Like every year there are some that are purely superficial ones. In my case, I'd like to lose the 5 pounds I out on over the holiday. Since I lost 30lbs of goo over the summer, putting back on 5 isn't so bad, but I still am aiming for that six pack and I had two of that pack at that point and I can feel abs underneath now, so I'd like to finish it off. Also, I'd like to put on 15-20lbs to my bench press. Which shouldn't be too far out of reach and I'll be joining a new gym soon that is closer to my house and just down the street. Also, sticking to the budget I made, continue studying for the GRE/GMAT as well and continuing my non-smoking ways.

Those are the ones I think everyone makes though and there is nothing special about any of them. Self-improvement has been a focus this past year for the most part. I keep telling myself continuing that trend can only lead to better things.

I have other, more personal ones as well.

The new year started off with a feeling of renewed hope and promise. I began it feeling optimistic that there was change in the air and fresh start that a new year held is always uplifting. Of course, just because the number you write at the en of the date changes, it does not mean other things will change necessarily.

I did begin with the hope that perhaps just maybe it was time to reach out to the ex-gf and say hello. Yesterday I did just that. I sucked it up and placed the phone call, not having talked with her in months. It...was not met well. The tone of her voice when she responded to "Hi Elena, this is Chad. I just was calling to say hi and see how you were" was not a happy tone. I would say disgusted is closer to it. She said she couldn't talk and asked if she could call me later because she was at the gym. I said something along the lines of wanting to catch up and that sure, we could talk later. And that was about it.

Then, I got home to discover the present I sent her and her family for Christmas, something small, was returned, unopened in my living room. She obviously took the letter out and then just returned the rest without so much as opening it.

To say, without a doubt, I was devastated would be an understatement. That months later, I could be destroyed by this gesture is telling. Also, I know it not only means she has not forgiven me, but that she actively hates me when she actually thinks of me and vividly recalls the hurt I caused as opposed to any of the good feelings she may have once had. I cannot say I don't deserve it. I hurt her. I wish she knew how sorry I am and how I think of her every day. Of course, I try not to dwell on her, but she still makes it into my thoughts regularly and even months later, she appears in my dreams. So every day, I regret what I did and wish I could make it up to her. She needs not punish me because I am doing it to myself every day.

Just seeing that box set off a tidal wave of emotion that I had held to just a low throbbing for so long and turned it into a fresh heart break. I hate knowing I had the woman I wanted to marry and it is my fault I lost her and created a woman who loathes me instead. To have sent it back, sans any sort of note, was a bad sign and meant to hurt. I have only myself to blame of course regardless of how my friends try to tell me it isn't just my fault. I wish I could take back what I did or go back and make just one or two decisions differently.
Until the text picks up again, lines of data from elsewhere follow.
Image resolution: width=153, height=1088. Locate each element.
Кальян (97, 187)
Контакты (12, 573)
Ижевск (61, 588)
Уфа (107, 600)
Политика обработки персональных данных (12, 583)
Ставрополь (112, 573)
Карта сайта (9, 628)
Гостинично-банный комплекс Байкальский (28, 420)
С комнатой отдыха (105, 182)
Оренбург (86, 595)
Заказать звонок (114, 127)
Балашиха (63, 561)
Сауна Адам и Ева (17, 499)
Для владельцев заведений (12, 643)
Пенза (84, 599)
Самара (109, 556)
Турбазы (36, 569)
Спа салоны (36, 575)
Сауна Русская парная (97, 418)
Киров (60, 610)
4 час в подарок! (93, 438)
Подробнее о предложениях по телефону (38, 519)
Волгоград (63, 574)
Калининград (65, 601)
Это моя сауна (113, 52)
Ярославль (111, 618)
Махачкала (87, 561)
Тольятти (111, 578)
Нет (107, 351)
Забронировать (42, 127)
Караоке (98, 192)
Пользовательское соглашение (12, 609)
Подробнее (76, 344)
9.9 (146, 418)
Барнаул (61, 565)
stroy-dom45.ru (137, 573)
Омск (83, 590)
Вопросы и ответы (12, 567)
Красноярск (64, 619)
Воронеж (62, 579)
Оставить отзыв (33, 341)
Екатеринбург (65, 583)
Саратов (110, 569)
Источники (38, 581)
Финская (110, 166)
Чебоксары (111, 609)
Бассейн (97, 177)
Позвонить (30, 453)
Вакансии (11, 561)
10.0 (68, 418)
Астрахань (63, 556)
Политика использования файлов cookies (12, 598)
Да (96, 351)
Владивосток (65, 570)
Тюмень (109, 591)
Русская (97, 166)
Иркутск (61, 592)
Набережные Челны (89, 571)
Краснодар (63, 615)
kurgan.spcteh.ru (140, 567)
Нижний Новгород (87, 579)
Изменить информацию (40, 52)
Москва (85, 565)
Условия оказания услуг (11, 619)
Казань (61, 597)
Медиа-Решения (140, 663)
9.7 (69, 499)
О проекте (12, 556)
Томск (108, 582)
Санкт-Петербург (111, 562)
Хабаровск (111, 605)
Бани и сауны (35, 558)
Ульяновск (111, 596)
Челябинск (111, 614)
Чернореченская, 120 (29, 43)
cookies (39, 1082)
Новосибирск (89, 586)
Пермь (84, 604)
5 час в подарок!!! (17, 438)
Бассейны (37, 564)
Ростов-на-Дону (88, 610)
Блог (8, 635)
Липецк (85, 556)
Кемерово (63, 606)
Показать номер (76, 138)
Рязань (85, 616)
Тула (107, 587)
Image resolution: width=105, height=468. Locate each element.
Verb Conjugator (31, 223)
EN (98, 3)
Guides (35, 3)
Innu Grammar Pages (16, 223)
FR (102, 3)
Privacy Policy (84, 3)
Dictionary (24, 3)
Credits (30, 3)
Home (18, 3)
I could have stopped this beforehand. I ruined a relationship with this woman I wanted to be my wife, a person that was my best friend, and the first woman I saw as my soulmate and someone I would have a family with someday. Yesterday I was feeling like I was dying on the inside. If I had not been surrounded by people yesterday, I don't know if I could have held it together. In fact, the only thing that kept me holding it together was not wanting to show others how heartbroken I was.
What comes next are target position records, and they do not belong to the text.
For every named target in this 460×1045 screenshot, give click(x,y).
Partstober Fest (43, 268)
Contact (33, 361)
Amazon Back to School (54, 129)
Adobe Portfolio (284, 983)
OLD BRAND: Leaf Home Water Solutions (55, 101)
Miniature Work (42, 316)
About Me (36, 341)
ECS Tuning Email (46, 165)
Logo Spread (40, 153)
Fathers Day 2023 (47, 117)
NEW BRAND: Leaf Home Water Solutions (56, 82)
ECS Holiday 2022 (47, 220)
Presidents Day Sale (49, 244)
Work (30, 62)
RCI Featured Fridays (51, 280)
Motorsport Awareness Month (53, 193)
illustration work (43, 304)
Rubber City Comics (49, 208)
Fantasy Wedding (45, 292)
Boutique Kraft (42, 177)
But I was too late getting my act together and hurt her. Now that my "act" is more together, sure, I'm proud of what I have done for myself, but there is a part of me that feels it is empty without her. I had thought maybe, just maybe, up until yesterday there was a silly hope inside me that it was possible to reconnect with her. I was feeling good about myself. Feeling as if I was prepared to do it, that I had a window of opportunity to do so. I even felt, in my heart, that given the chance, she would have been happy with the results. New year and all that jazz.

So, what to do? I will probably just drop off the gift again and a note and let that be it. Maybe try that phone call someday again. I don't know. I wish I could stop thinking about her, especially not every single day.